I have come to the painful realization that I am allowing my past to eat at my soul. There’s no denying it or putting it off to deal with another day. I have tried to just “move on” from my past, but I have been unsuccessful, and my past has latched on to my present life for as long as I can remember, so my life never really changes for the better. At least not for long.

I am so ashamed and embarassed by things I have done–hurting enemies as well as those I love with my words and actions, allowing others to hurt me because I don’t have enough respect for myself, looking like a fool after one too many drinks one too many times, working and living below my potential because I don’t think I deserve any better–it all gets to be too much.

So I change everything around me.
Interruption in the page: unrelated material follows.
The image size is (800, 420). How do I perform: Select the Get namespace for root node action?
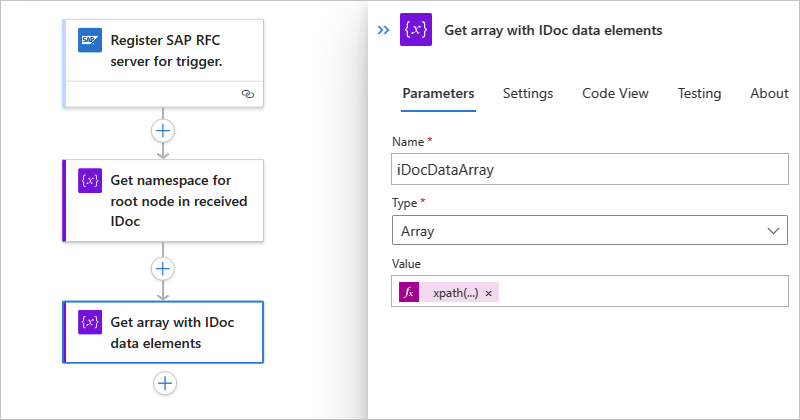click(x=170, y=200)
I exchange one boyfriend for another, I get new friends, I move from college to college and from city to city. But the one thing that I’ve never really tried to change, at least not consistently and long-term, is me. I can’t “move on” from me. At the end of every broken relationship, every family feud, and every drunken night, is me. I must find forgiveness for my past, contentment with my present, and high hopes for my future within myself. I don’t have the slightest idea of how to do this.

What I do know is this: the one person I can always go to, the one person who loves me unconditionally, no matter what I have done or have yet to do, is Jesus. So I go before him today and I boldly ask him for the grace and mercy that only he can provide. And I ask him to open my heart, bitter and broken, so that I may experience his wonderful grace and mercy. And I wait, expectantly.